Human beings need rituals and celebrations, I am convinced of that, and we all need to find the right celebrations and rituals that fit, that feel right. What I resent is the way this fundamental need is appropriated by commercialism solely to urge people to BUY MORE STUFF. I can imagine that the people who create these infuriating ad campaigns are aware of how they may cause pain or distress to some people for certain reasons, but I can also imagine how they calculate the number of people likely to be upset versus the number of people likely to BUY MORE STUFF, simply because we have lost a sense of how to really celebrate and compensate for that with superfluous material gifts.
As commercial holidays, “greeting card holidays”, seem to proliferate with ever new inventions of “occasions”, imposing old social roles that form a narrative of what is “normal” and invoking fundamental needs of belonging, of receiving recognition, of feeling connected to other people, as social media hysterically broadcast that it’s someone’s birthday every day, sometimes it feels as though there is little room left for developing one’s own rituals, for finding ways to celebrate that fit, that feel right.
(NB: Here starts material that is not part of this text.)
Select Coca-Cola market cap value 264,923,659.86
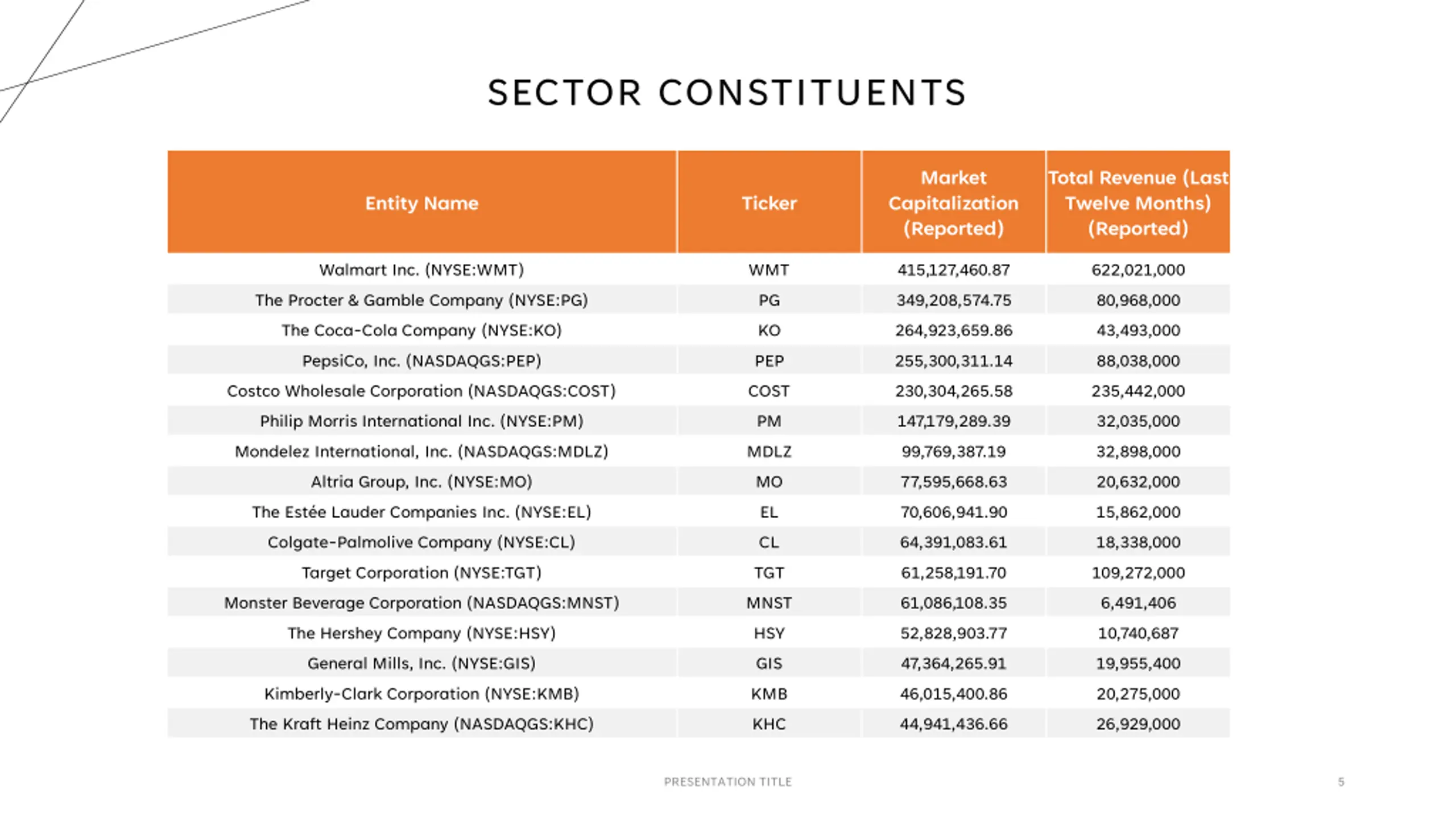click(953, 330)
Peter was never very good at dealing with imposed occasions, predetermined dates, although he always managed to come through at the last minute for Christmas and birthdays. As a most generous and thoughtful gift-giver, though, he preferred to choose his own reasons for giving gifts when they were least expected or most needed for whatever reason. Together we always laughed at occasions like Valentine’s Day, refusing together to give into arbitrary, meaningless pressure to acknowledge our relationship, although it is admittedly rather less amusing alone now. Following his example, I have tried to find other rituals for myself since his death. One of them is that I take a rose to him on my birthday, since he no longer brings me roses, and climb up on the little ladder at the cemetery to try to place a single rose securely in the little flower box below his niche. On his birthday then, I took a rose to his mother to thank her for being the mother of this son, who made my life so much better. This year, Peter’s birthday was on a Saturday, and since I was going to Vienna that evening to see a friend’s play and then go to Paddy’s farewell party, I was distracted and running late, and all the flower shops were closed before I could get to the hospital to visit my mother-in-law. I apologized to her for that and promised to bring the rose to her later.
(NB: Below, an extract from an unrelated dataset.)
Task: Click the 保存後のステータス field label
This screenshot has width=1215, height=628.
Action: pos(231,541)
I kept that promise a week later. By the time I arrived at the hospital with the rose, she had only brief moments of consciousness before drifting off to sleep again, so she didn’t really see it, but as I sat with her, holding her hand, talking quietly to her, I told her that I had brought the rose to her. I thanked her again for the son she had given birth to and raised, and I asked her to convey messages to him from me, since she would be seeing him soon. She opened her eyes a few times in between and gave me a beautiful smile. When she died the next day, so quietly, gently, peacefully, we placed the rose in her hands as we said good-bye for the last time. It seems that I brought the rose at the right time, after all.
In the years to come, we will all find our different ways of remembering Oma, develop our own personal and shared rituals of remembrance as we learn to live with missing her. They will be our own rituals, though, not imposed by arbitrary commercial seasons and “occasions”.
And no matter what kind of clever advertising campaigns callous and calculating marketers may come up with, I will never celebrate Mother’s Day again.